3 March 2013 Edition
Inside 16 Moore Street
Where the leaders of the 1916 Easter Rising made their last HQ
It’s especially moving to stand in the room in Number 16, where the Provisional Government held its last meeting around the bed of the gravely wounded James Connolly
ARCHITECTS working with developer Chartered Land recently gave Dublin City Council’s Moore Street Advisory Committee access to the National Monument at 14 to 17 Moore Street, last headquarters of the Provisional Government of the Irish Republic at Easter 1916.
As a member of the committee, it was a moving experience for me to see the inside of these buildings for the first time. It was especially moving to stand in the room in Number 16, where the Provisional Government held its last meeting around the bed of the gravely wounded James Connolly. Present also were PH Pearse, Tom Clarke, Seán Mac Diarmada, Joseph Plunkett and Willie Pearse, all executed by the British within a few days of the surrender which was decided on in this very room.

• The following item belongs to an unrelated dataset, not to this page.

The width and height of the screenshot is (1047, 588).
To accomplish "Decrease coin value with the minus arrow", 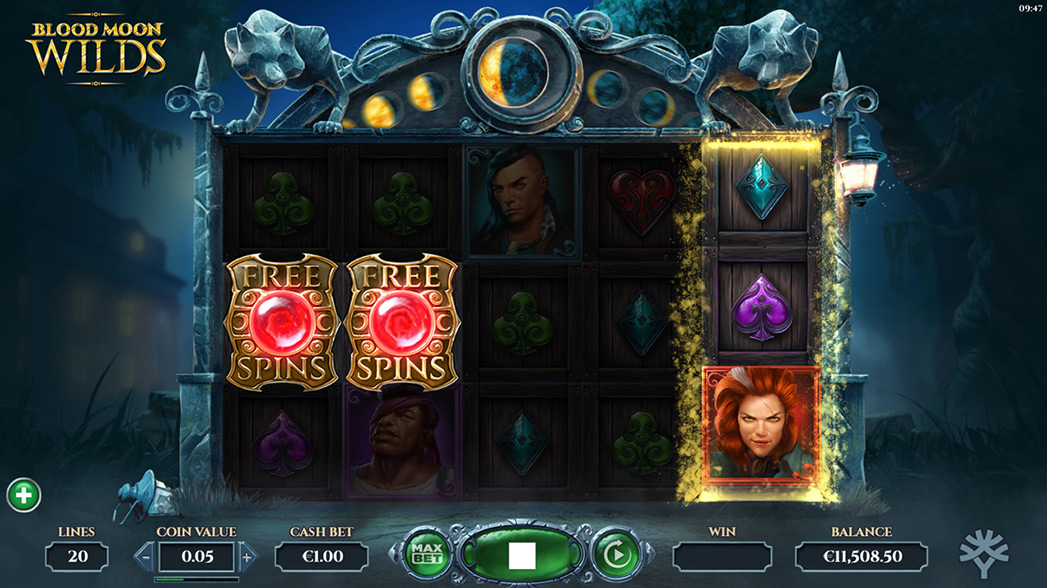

The developer Chartered Land owns these buildings, as well as most of that side of Moore Street, the lanes and buildings behind it and part of Upper O’Connell Street. Their plan is to build a giant shopping centre, demolishing most of Moore Street on either side of Numbers 14 to 17, which would be dominated and overlooked by high buildings.
Our tour allowed us to see the full extent of what would be lost, as well as what (according to the developer) would be preserved. Scores of public submissions have been received by the Moore Street Advisory Committee, the vast bulk of them opposed to the developer’s plan.
It is my view (and that of Sinn Féin, which also made a party submission) that not only is this the wrong plan, because it will partly destroy and overwhelm the National Monument, but we are now told by Chartered Land that this plan is subject to change by them if the Minister for Arts, Heritage and the Gaeltacht, Jimmy Deenihan, signs off on it.
Because 14 to 17 Moore Street is a National Monument, work on or around it requires the consent of Minister Deenihan. This is still on the Heritage Minister’s desk. But if he signs off on the current plan is he signing off on the final plan by Chartered Land? Not according to the company itself, which has now changed the plan – or at least it claims that it will make changes. But if Minister Deenihan gives them the go-ahead then there is no guarantee that they will make any such changes.
In the end of the day, the Chartered Land plan, while preserving most of the actual buildings, will destroy 60% of the site of the National Monument, demolish most of that side of Moore Street and overwhelm this historic part of our city with a giant shopping centre. The Heritage Minister should refuse consent.